This, furthermore, implies that I view Sijmons thesis, which says that Hegel, in
opposition to Steiner, has a focus on that which lies beyond individuality, as wrongful. The
focus in the individual is incorporated into Hegel’s philosophy, but Hegel is also very much
interested in the relation the individual has to its environment. He tries to understand how the
individual realises itself through participation in the world, socially, culturally and
philosophically. For Hegel, thinking constructs a world of its own, which it fully participates
in. Here the human being exists freely for itself and can undertake reconstruction of the
natural, historical, and cultural development. In this way the individual can also to a certain
extent find itself in the external world as well. Hegel is open to the possibility of a deeper
participation also in the external world, where the human being becomes one with the
universal being of the world, but he understands the conditions that the human being has to
enter in order to do that as lacking with regards to the kind of knowledge they can produce.

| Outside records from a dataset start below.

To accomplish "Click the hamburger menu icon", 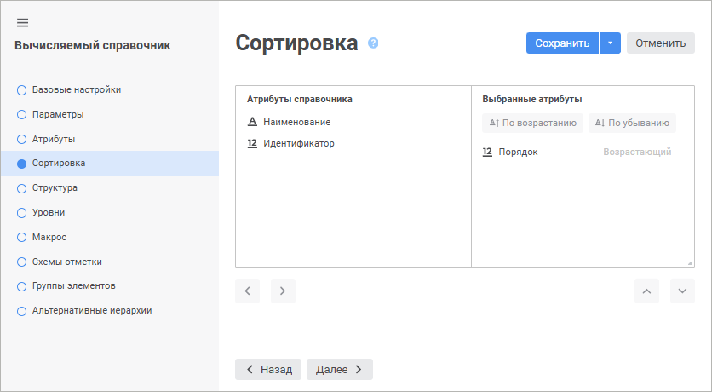I will [23, 22].
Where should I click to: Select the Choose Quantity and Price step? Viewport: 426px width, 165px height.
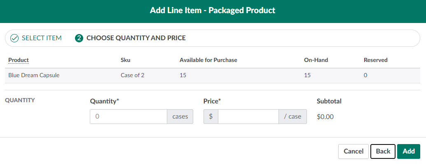point(136,38)
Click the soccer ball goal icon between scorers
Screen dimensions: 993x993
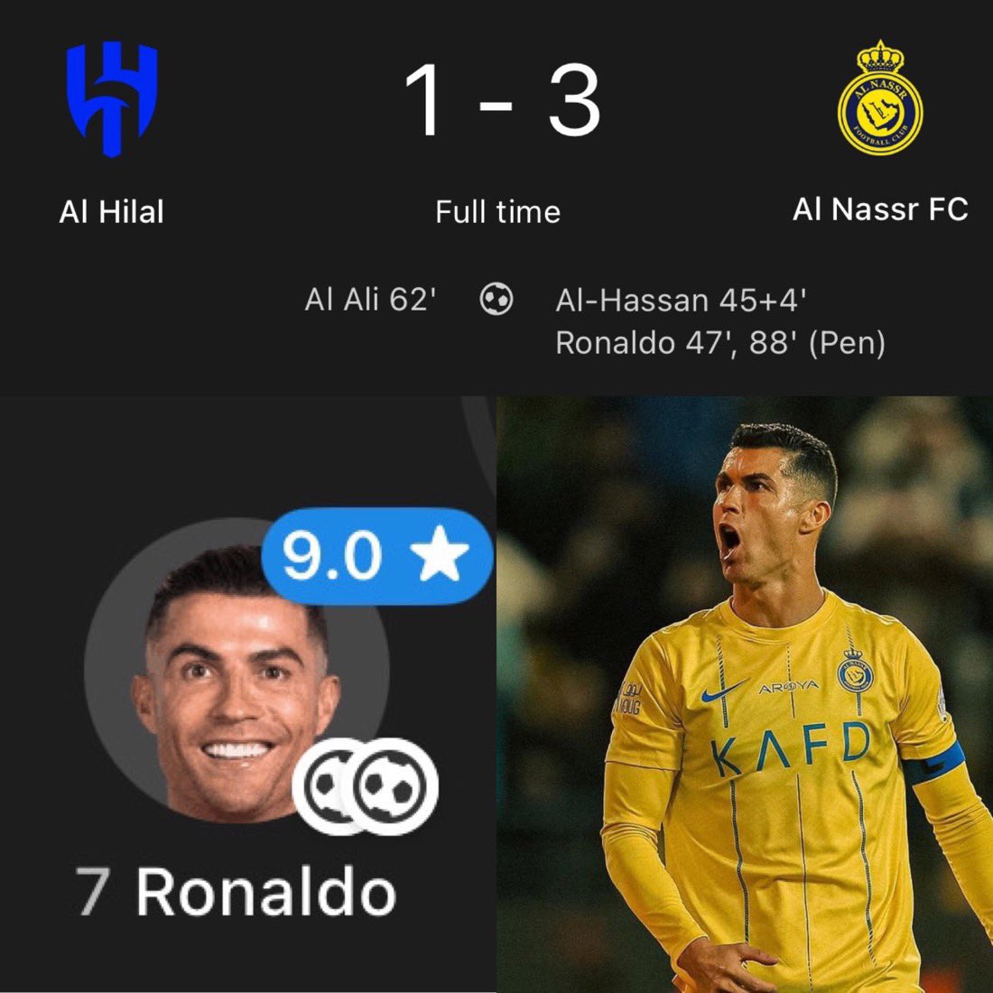[x=496, y=299]
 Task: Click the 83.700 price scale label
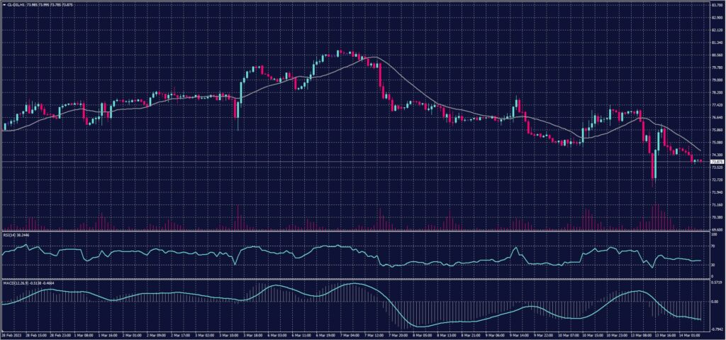point(717,5)
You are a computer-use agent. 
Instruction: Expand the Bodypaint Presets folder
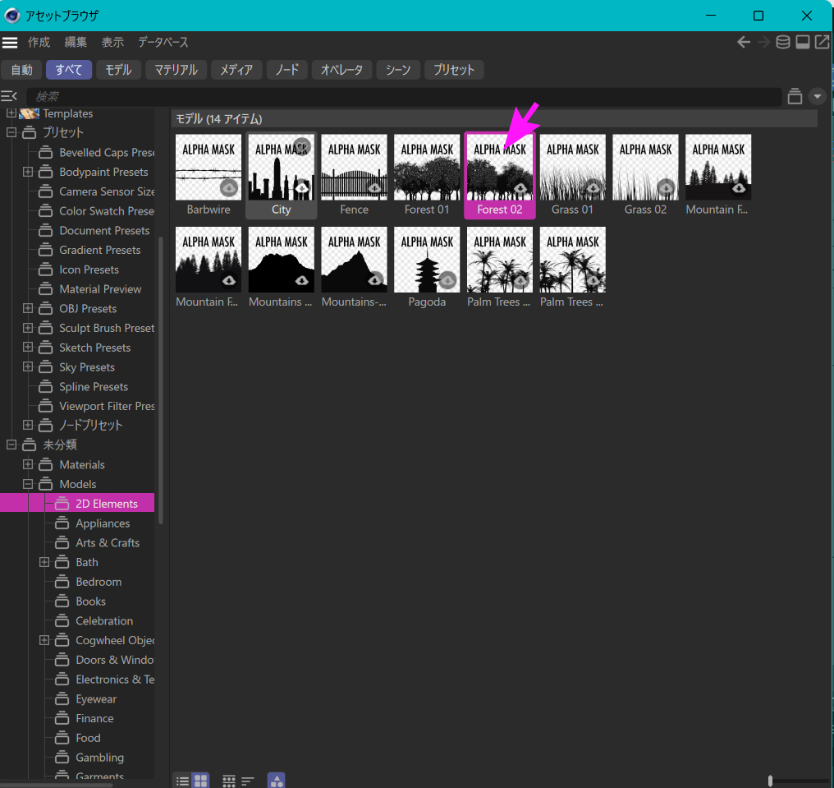pyautogui.click(x=28, y=173)
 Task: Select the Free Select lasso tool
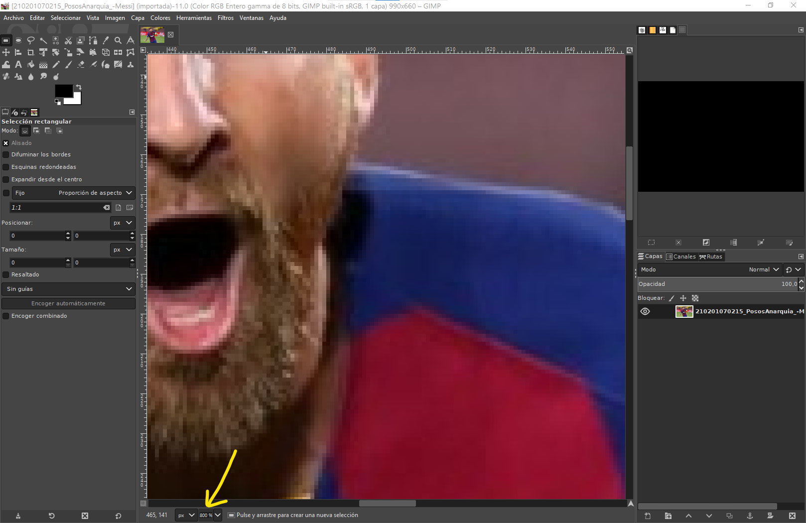tap(31, 40)
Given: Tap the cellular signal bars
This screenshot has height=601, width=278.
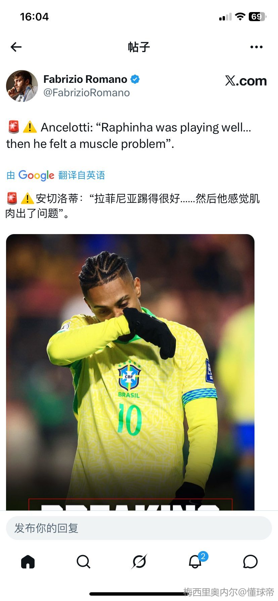Looking at the screenshot, I should tap(225, 17).
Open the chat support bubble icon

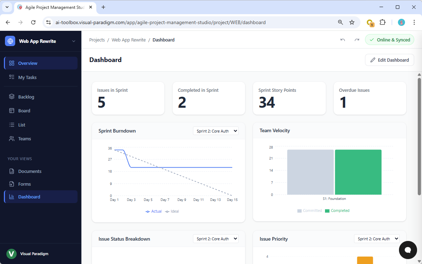[x=408, y=250]
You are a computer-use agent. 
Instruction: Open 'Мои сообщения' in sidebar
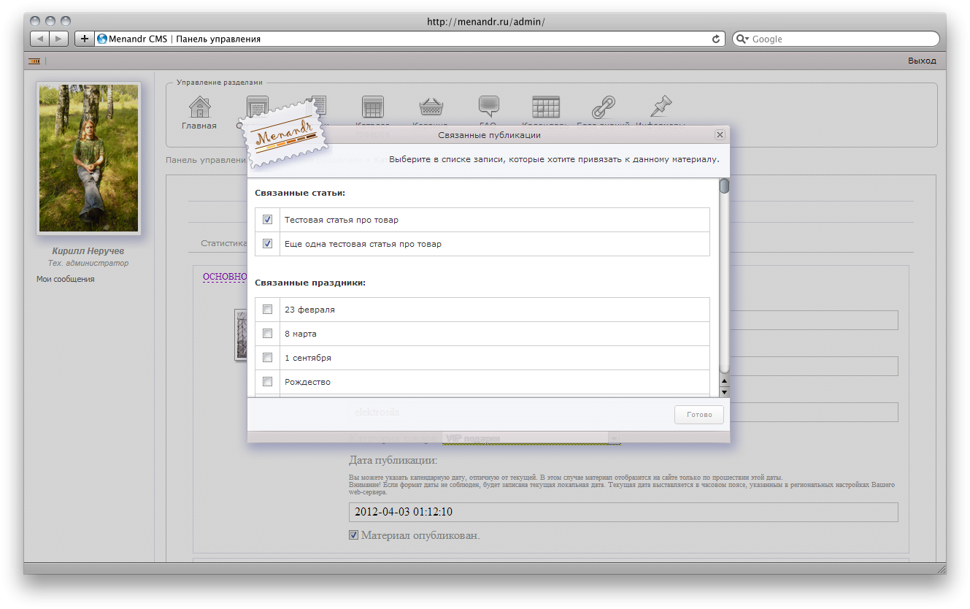tap(65, 278)
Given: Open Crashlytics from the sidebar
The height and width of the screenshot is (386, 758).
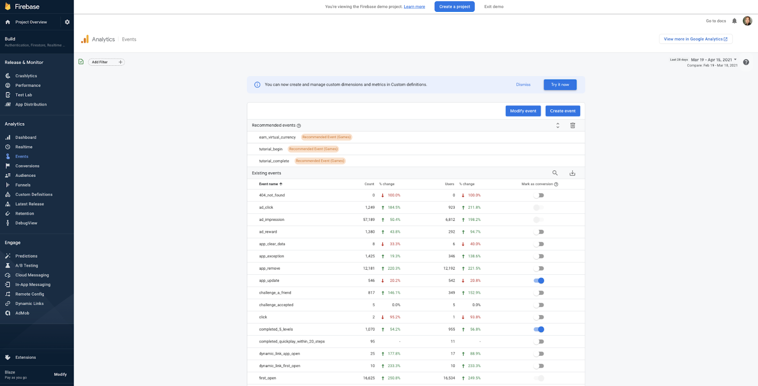Looking at the screenshot, I should point(26,76).
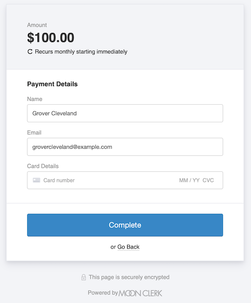Viewport: 251px width, 303px height.
Task: Click the MoonClerk logo
Action: (140, 293)
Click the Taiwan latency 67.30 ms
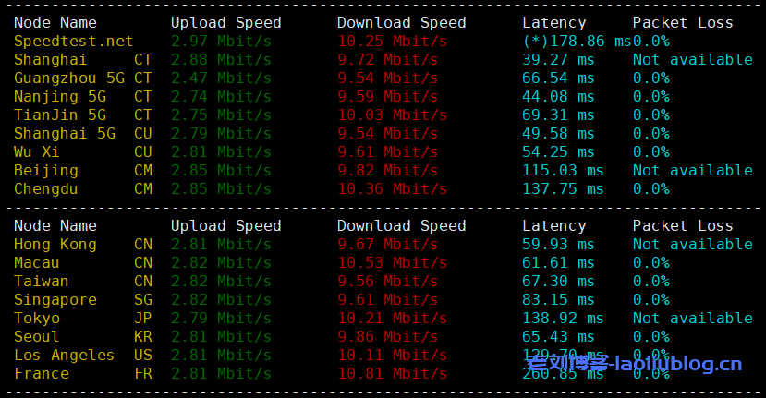766x398 pixels. point(558,282)
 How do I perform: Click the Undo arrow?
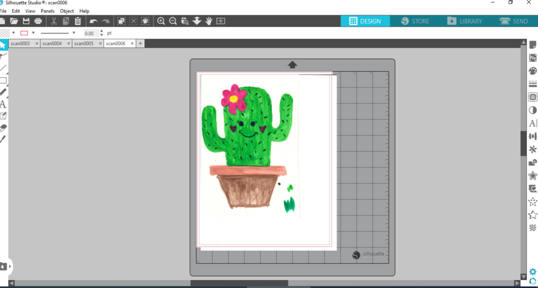(x=94, y=21)
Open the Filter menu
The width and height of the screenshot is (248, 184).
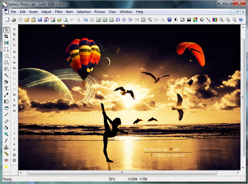coord(58,12)
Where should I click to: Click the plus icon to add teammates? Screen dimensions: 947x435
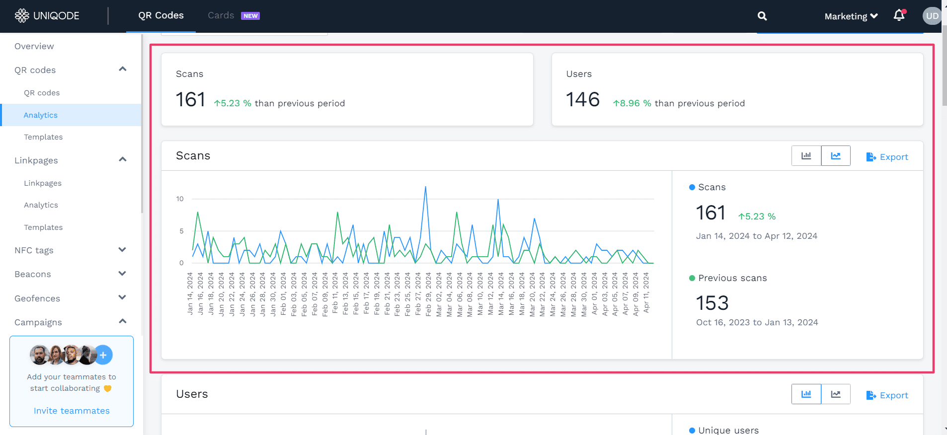(x=103, y=355)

Such perspectives are important in Steiner’s anthroposophy. Steiner understands the
individual as participating in a great cosmic scheme of development. In order to reach real
knowledge the human being has to wake up to a higher, spiritual reality that is fully
accessible to thinking. Through meditative development the human being can gain direct
access to the being of the external world, which is also the real source of its own being. This
is a form of knowledge that passes through pure thinking, but also goes beyond it. Hence
Steiner goes beyond Hegel when it comes to the potential of knowledge inherent in pure
thinking. Pure thinking can be expanded in such a way that the human being takes part in the
inside of the outside world. As I have tried to show, this is not a break with Hegel’s
philosophy, but can rather be understood as a realisation of it.